Характер проверяет? Едва ли, сомнительно. Она точно знает — дойдет, а то не пошла бы…»
На подступах к Курскому вокзалу мне сделалось невмоготу: и ноги переставлять, и думать, и замечать, кто уже отвалил, а кто вот-вот отвалит, — все разом опротивело.
«Плюнь, ну плюнь! — уговаривал я себя. — Подумаешь, проверка характера… Чепуха! Плюнуть, сесть в троллейбус… всем наперекор… это же куда труднее, чем тащиться, как баран со стадом… Плюнь!»
И все-таки я не отваливал, а шел дальше. Механически, как заводная кукла, переставлял ноги и топал.
Мыслей в голове оставалось все меньше: «Идешь? Иди-иди, осел…», «Не отставай… Митька обзовет варежкой…», «Кто сказал: великие — хотят, обыкновенные — только хотят хотеть?»
Около института имени Склифосовского обнаружилось: только пять человек еще тянутся за Леной.
Держаться как следует, плечом к плечу с Леной, я уже не мог, мог только кое-как плестись.
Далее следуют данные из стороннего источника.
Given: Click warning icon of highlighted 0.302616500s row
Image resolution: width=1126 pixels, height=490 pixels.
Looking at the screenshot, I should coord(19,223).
Вообще-то ничего ужасного не случилось, хотя я и отстал.
Никто меня потом не дразнил, не попрекал. Об этом походе ребята старались не говорить. Затаились. Может, потому, что победителей было мало, а побежденных много?..
Но мне самому было известно: кто рассуждал о силе воли, кто размахивал руками? Кто иронизировал над Фортунатовым? А он-то как раз и пропер все кольцо, как танк! Мне всегда трудновато признавать заслуги несимпатичных людей, хотя и понимаю — объективность, просто честность того требуют. Да вот беда, душа сопротивляется. Но надо! Ради истины и справедливости.
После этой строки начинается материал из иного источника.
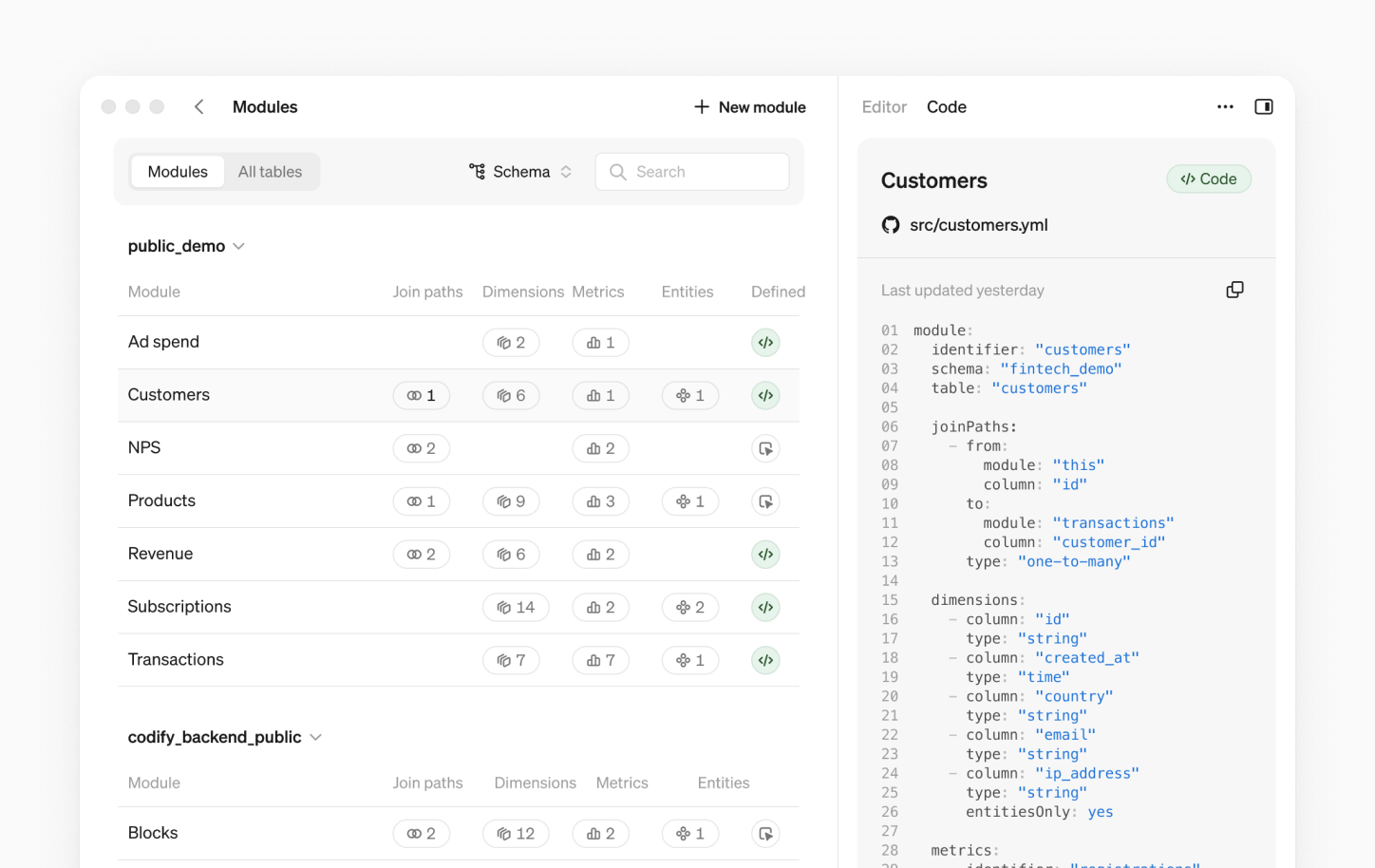Click the Dimensions badge in Subscriptions row

click(x=516, y=608)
Трудно бывает по-разному. Мы дрались, кажется, третий час подряд. Спину ломило, глаза отказывали, а Носов все тянул и тянул на вертикаль, и я терял его временами из поля зрения, потому что в глазах вспыхивало черное солнце. Ни о каких немцах я давно уже не думал: не потерять бы ведущего, не отстать. А Носов как взбесился, будто нарочно старался оторваться от меня.
Ведомого на войне, не знаю уж, с чьей легкой руки, окрестили «щитом героя». Мне, откровенно говоря, не особенно нравилось это прозвище, но куда от него денешься — глас народа! И я, маневрируя, задыхаясь, кряхтя от перегрузок, кричал самому себе:
— Держись, щит! — и в зависимости от остроты момента выдавал эпитеты: от щита дубового до… извините за выражение… В бою и такое прощается!
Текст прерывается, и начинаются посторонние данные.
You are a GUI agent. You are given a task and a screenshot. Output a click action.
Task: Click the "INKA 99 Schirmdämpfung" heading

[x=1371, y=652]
Мы дрались, кажется, пятый час подряд, когда Носов, вцепившись в хвост «фоккера», пошел к земле. Я тянулся следом. Успел подумать: не вытянет — низко!.. И услыхал придушенный голос командира:
— Тянем!.. В горизонт, Абаза… резвей…
«Фоккер» тоже тянул и тоже — резво, но осадка у него была больше, и ему высоты не хватило — врезался в болото. Да-а, Носов знал, что делал.
Мы сели через сорок семь минут после взлета. Горючего оставалось маловато, и Носов, что называется в сердцах, ругал меня:
— У меня с часов стрелка слетела… Аты — слепой? Больной или глупый? Не мог сказать — кончай свалку?! Голова где? Не понимаешь — попадали бы без горючего, что тогда?
— Ведомый — шит героя, — сказал я и старательно изобразил тупо-подобострастное выражение на лице.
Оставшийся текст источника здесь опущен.